Proyek pembangunan Balai Kemasyarakatan Desa Lola diduga mengalami mark-up anggaran yang signifikan. Berdasarkan investigasi dari berbagai sumber, pembangunan gedung yang awalnya dianggarkan Rp250 juta pada masa penjabat sementara (Pjs) kepala desa, kemudian dilanjutkan oleh kepala desa terpilih pada 2020 dengan tambahan anggaran Rp350 juta, hingga total mencapai Rp600 juta.
Informasi ini diperoleh dari keterangan mantan kaur desa serta seorang pekerja bangunan yang turut mengerjakan proyek tersebut. Dalam dokumen APBDes 2021, tercantum anggaran Rp350 juta untuk penyelesaian atau finishing proyek ini. Namun, jika dihitung secara keseluruhan, jumlah ini jauh lebih besar dari standar biaya pembangunan gedung serupa.
Bangunan Balai Kemasyarakatan Desa Lola memiliki spesifikasi sebagai berikut :
Lebar: 10 meter
Panjang: 20 meter
Tinggi: 4 meter
Struktur: Bangunan los tanpa sekat atau petak di dalamnya
Dengan spesifikasi ini, biaya pembangunan yang mencapai Rp600 juta dinilai tidak masuk akal. Seorang pekerja bangunan yang turut serta dalam proyek ini menyatakan bahwa dana awal sebesar Rp250 juta sudah mencukupi untuk membangun struktur utama.

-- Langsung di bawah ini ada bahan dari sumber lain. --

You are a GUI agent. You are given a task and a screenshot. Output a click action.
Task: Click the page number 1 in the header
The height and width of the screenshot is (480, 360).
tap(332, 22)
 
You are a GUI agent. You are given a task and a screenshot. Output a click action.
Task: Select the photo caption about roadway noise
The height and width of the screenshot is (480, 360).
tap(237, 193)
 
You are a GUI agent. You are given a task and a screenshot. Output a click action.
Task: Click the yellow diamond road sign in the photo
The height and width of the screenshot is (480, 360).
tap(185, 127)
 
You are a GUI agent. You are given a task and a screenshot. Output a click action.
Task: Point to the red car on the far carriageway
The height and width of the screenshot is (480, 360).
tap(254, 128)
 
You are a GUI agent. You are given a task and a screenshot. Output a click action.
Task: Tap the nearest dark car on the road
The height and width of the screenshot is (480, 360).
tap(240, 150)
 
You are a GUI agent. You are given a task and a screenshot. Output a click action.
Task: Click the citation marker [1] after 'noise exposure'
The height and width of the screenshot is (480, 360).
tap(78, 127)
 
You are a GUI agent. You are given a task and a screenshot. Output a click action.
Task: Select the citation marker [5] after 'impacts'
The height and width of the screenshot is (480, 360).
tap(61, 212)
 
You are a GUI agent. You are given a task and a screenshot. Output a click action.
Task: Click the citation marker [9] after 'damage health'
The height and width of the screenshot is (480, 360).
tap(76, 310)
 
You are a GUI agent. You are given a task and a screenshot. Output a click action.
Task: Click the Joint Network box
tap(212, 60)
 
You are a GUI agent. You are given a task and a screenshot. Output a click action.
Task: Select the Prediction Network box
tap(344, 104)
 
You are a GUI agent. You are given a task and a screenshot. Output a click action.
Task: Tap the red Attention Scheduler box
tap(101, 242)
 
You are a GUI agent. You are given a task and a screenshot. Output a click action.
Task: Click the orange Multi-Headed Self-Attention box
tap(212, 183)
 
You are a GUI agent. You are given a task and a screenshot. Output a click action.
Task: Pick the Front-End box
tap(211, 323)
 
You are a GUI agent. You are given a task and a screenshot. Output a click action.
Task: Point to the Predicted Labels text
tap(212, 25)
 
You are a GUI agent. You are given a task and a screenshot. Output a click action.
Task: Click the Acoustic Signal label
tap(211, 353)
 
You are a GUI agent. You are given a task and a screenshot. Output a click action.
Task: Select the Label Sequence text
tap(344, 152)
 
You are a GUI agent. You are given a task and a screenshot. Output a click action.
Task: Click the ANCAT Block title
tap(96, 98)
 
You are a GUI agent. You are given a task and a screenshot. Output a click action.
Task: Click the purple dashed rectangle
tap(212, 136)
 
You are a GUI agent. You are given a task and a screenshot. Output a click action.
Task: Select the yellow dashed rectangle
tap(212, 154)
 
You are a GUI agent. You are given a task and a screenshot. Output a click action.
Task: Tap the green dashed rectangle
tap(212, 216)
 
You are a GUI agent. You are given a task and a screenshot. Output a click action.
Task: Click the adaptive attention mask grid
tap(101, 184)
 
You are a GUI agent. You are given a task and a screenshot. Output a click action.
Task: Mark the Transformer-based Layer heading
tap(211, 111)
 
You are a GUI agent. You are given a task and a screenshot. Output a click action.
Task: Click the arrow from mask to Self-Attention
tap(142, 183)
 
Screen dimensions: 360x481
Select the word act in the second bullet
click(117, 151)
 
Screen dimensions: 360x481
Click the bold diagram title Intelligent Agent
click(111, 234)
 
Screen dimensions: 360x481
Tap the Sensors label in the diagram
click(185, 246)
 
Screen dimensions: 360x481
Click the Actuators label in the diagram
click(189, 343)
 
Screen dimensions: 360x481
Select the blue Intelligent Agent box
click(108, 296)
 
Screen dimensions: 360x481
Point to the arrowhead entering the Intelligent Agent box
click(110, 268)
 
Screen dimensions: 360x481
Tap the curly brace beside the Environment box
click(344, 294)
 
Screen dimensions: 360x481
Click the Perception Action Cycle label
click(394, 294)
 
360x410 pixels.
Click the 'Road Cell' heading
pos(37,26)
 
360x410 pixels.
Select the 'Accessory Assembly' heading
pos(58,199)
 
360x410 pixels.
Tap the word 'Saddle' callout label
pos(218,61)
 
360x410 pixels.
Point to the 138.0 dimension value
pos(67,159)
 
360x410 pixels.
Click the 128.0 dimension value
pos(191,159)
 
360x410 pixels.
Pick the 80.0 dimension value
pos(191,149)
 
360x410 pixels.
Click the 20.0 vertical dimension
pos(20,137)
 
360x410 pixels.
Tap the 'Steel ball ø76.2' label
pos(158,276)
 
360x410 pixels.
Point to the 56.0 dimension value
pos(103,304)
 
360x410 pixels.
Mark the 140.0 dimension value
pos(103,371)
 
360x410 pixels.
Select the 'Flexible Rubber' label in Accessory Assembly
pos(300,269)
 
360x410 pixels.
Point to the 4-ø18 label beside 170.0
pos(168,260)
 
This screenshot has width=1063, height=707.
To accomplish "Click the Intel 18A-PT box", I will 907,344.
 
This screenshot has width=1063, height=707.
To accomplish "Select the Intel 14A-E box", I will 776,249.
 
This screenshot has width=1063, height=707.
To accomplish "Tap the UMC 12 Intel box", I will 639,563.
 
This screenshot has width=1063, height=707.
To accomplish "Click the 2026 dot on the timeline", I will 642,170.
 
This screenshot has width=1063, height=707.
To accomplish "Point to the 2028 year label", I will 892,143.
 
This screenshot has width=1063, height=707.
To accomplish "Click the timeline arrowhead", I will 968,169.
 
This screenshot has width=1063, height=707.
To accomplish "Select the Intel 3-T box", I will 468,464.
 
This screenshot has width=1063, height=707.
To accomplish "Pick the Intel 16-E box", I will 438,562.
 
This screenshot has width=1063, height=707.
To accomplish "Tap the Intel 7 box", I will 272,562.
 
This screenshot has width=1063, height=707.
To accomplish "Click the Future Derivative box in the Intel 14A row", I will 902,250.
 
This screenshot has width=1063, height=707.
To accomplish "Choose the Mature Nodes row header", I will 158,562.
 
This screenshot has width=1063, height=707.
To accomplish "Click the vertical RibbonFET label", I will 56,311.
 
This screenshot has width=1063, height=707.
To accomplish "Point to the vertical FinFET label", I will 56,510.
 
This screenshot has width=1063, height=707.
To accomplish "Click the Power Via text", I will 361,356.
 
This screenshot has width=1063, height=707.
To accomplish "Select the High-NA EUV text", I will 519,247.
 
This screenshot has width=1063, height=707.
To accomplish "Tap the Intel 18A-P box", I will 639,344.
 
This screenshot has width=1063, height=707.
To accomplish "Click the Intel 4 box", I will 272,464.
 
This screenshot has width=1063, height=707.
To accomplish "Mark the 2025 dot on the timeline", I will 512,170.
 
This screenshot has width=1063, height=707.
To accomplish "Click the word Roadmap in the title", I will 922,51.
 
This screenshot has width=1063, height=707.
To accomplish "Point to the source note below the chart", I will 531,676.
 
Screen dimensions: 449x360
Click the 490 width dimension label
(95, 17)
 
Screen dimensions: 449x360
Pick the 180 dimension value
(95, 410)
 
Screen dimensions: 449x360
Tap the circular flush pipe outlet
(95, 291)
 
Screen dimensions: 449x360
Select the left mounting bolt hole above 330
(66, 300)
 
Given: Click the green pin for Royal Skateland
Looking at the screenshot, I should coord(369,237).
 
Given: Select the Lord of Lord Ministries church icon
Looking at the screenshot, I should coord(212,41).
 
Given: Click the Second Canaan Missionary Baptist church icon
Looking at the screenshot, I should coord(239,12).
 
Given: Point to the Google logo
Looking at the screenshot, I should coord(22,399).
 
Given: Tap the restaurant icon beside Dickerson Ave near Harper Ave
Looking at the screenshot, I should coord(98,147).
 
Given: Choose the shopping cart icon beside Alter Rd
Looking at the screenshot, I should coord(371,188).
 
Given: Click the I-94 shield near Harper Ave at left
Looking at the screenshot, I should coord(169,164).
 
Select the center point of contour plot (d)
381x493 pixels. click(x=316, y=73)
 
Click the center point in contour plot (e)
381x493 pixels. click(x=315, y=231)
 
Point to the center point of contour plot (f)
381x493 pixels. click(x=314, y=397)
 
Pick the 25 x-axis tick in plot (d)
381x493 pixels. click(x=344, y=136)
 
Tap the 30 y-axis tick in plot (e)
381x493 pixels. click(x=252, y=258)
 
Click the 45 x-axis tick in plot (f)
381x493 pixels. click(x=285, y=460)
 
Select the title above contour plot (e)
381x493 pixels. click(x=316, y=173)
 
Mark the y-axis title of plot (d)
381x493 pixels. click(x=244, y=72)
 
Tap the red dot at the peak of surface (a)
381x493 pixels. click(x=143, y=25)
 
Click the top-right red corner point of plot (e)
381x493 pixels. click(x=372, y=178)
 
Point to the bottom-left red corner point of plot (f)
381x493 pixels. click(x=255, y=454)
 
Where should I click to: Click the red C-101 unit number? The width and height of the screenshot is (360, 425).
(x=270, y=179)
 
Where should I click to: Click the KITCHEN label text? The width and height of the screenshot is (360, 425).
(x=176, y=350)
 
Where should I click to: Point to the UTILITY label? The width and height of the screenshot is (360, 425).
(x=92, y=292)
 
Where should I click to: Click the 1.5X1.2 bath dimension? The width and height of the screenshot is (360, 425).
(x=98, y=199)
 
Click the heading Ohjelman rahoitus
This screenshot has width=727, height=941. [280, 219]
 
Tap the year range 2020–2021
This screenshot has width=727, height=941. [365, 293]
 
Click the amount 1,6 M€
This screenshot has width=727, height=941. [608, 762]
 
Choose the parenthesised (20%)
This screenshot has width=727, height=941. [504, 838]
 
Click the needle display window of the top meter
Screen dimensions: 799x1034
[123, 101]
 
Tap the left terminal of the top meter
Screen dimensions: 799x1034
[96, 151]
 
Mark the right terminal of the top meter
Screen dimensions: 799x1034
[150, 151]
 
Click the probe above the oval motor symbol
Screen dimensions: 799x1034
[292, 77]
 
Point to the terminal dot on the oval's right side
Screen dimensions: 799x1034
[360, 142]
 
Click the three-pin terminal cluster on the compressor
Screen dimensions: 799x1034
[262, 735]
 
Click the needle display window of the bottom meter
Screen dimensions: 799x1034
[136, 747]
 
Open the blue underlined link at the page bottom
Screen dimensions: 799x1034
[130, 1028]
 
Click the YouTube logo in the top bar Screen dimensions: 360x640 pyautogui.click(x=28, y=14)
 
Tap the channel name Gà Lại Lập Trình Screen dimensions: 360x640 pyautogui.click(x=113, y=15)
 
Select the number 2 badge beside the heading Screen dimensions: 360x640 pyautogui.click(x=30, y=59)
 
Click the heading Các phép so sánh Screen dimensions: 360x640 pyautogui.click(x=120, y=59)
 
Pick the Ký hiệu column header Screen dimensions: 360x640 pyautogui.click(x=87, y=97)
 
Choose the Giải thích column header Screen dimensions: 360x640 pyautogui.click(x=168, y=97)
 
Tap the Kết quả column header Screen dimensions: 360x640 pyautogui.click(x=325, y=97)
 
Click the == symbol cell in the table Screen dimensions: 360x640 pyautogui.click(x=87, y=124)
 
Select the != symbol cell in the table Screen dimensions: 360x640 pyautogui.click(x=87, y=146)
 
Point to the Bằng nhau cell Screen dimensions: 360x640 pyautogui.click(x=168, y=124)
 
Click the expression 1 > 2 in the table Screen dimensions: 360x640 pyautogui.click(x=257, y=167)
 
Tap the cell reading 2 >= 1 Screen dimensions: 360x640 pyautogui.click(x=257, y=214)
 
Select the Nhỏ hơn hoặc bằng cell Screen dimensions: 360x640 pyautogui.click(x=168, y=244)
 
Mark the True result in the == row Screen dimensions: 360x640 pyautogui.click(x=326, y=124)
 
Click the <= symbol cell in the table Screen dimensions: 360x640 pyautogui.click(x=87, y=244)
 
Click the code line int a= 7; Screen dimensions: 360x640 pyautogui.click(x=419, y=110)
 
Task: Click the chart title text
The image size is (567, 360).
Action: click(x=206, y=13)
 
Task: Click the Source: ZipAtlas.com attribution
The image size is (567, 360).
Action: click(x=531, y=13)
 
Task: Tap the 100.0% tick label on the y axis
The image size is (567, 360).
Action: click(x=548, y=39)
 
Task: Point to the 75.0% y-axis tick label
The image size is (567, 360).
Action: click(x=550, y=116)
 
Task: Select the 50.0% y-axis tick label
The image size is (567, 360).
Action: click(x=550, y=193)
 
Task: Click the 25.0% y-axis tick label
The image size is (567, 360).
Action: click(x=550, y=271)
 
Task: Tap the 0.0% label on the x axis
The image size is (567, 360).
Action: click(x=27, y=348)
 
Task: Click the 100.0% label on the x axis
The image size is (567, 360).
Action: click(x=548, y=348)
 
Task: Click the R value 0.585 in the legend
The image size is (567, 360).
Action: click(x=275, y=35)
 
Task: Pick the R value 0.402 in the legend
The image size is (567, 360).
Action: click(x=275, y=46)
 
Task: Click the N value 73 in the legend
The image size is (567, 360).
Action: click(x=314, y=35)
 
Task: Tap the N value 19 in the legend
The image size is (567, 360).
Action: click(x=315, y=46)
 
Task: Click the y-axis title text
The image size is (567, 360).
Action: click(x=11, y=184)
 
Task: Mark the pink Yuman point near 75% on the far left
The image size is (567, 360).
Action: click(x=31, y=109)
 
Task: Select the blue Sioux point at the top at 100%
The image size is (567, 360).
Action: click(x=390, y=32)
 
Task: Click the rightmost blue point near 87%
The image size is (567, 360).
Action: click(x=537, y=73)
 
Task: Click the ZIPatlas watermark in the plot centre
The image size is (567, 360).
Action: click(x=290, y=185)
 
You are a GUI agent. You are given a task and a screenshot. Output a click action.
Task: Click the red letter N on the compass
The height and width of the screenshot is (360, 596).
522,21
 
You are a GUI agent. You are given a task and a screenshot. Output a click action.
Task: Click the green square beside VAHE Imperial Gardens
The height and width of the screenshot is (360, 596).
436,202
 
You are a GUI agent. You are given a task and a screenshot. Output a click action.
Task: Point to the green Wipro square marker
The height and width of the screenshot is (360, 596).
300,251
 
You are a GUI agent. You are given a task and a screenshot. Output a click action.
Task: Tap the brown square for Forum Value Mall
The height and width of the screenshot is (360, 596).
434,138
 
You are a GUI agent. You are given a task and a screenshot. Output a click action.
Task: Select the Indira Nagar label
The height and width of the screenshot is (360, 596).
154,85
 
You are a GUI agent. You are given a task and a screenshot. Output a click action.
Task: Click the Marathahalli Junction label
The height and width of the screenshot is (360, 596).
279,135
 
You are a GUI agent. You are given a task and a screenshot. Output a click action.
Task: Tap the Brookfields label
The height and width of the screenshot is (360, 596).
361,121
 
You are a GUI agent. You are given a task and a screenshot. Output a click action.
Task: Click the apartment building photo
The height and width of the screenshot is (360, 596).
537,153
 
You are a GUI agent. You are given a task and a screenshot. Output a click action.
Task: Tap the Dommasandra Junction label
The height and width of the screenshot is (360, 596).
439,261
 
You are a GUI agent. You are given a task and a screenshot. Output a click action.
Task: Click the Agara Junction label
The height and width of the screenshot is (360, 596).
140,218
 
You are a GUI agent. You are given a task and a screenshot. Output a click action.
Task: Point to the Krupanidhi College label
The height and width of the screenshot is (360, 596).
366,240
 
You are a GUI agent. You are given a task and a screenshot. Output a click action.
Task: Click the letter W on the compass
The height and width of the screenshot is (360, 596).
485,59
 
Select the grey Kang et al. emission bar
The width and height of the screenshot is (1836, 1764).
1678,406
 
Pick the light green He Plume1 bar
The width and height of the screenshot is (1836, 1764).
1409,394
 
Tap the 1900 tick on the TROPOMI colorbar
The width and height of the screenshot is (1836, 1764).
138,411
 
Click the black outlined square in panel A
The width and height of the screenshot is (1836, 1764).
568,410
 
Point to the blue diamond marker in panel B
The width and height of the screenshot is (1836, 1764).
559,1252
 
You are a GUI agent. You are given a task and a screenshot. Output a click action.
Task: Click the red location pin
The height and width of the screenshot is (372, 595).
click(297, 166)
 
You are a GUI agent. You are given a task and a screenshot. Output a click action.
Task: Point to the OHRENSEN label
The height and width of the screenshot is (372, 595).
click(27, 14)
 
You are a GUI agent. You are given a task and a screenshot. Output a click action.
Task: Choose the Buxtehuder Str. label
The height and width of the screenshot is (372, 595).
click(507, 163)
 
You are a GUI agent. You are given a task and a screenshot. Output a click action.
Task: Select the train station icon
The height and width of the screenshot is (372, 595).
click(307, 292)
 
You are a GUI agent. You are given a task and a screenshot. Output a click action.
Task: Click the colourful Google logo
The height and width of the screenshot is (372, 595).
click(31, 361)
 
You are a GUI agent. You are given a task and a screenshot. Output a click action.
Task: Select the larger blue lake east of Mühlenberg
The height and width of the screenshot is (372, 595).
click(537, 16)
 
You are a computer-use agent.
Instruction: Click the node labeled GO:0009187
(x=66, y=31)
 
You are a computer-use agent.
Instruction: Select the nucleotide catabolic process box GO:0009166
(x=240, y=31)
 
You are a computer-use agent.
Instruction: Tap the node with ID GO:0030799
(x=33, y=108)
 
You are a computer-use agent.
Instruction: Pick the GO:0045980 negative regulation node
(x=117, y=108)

Namun, tambahan anggaran Rp350 juta untuk tahap finishing menimbulkan pertanyaan besar, terutama karena tidak terlihat adanya penggunaan material atau desain khusus yang bisa menjelaskan lonjakan biaya tersebut.
Menurut sumber yang memahami proses pembangunan, proyek ini berpotensi menjadi ajang permainan anggaran. Indikasi penyimpangan terlihat dari:
Perbedaan Anggaran yang Signifikan
Pada tahap awal, Rp250 juta sudah digunakan untuk membangun gedung. Namun, tambahan Rp350 juta dalam APBDes 2021 tidak disertai dengan transparansi penggunaan dana.
Bangunan Tidak Sesuai dengan Biaya yang Dikeluarkan
Dengan ukuran dan spesifikasi yang sederhana, biaya Rp600 juta dinilai tidak wajar. Perbandingan dengan proyek serupa menunjukkan bahwa dana tersebut cukup untuk membangun gedung yang lebih besar dengan fasilitas lebih lengkap.
Kurangnya Pengawasan dan Akuntabilitas
Dugaan ini semakin kuat karena tidak adanya penjelasan rinci dari pihak desa mengenai rincian pengeluaran dalam proyek tersebut.
Masyarakat setempat mulai mempertanyakan ke mana aliran dana pembangunan balai kemasyarakatan ini. Beberapa tokoh desa mendesak pemerintah daerah dan aparat penegak hukum untuk melakukan audit terhadap proyek ini guna memastikan tidak ada penyimpangan anggaran.
Sementara itu, hingga berita ini diterbitkan, pihak pemerintah desa belum memberikan tanggapan resmi terkait dugaan mark-up tersebut. Jika terbukti adanya penyalahgunaan anggaran, maka hal ini dapat berujung pada tindakan hukum sesuai dengan peraturan yang berlaku.